Monday, February 09, 2015

Getting to Age 100... How Healthy Are Centenarians in the Years Leading Up to that Milestone?


One of the central concerns people often express about longevity science is the worry that science might just extend the number of years we live in a frail, disabled state at the end of life. Our goal should be to "add life to years, rather than simply adding (unhealthy) years to a long life".

The good news is that an aging intervention would most likely address exactly that concern. The bad news is that the current approach of the biomedical sciences (what I call "negative biology"), by striving to tackle each specific disease of aging, is doing *precisely* what we all don't want- extending the amount of time we live managing multi-morbidity, with diminishing quality of life.

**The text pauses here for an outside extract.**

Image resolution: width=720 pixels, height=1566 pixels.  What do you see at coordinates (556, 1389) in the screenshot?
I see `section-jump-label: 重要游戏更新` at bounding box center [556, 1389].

So this study appears to be more good news. It looks at how healthy people who make it to age 100 are. Not surprisingly there is variation. But "positive biology" encourages us to focus on the puzzle of explaining the most exemplary of those with exceptional health in late life (e.g. those individuals who escape/or delay the chronic diseases that ravage most people decades earlier). Here are the results of the study:

As they age to 100, centenarians are generally healthier than nonsurviving members of their cohort, and a number of individuals who become centenarians reach 100 with no self-reported diseases or functional impairments. About 23% of centenarians reached age 100 with no major chronic disease and approximately the same number had no disability (18%). Over half (55%) reached 100 without cognitive impairment. Disease and functioning trajectories of centenarians differ by sex, education, and marital status.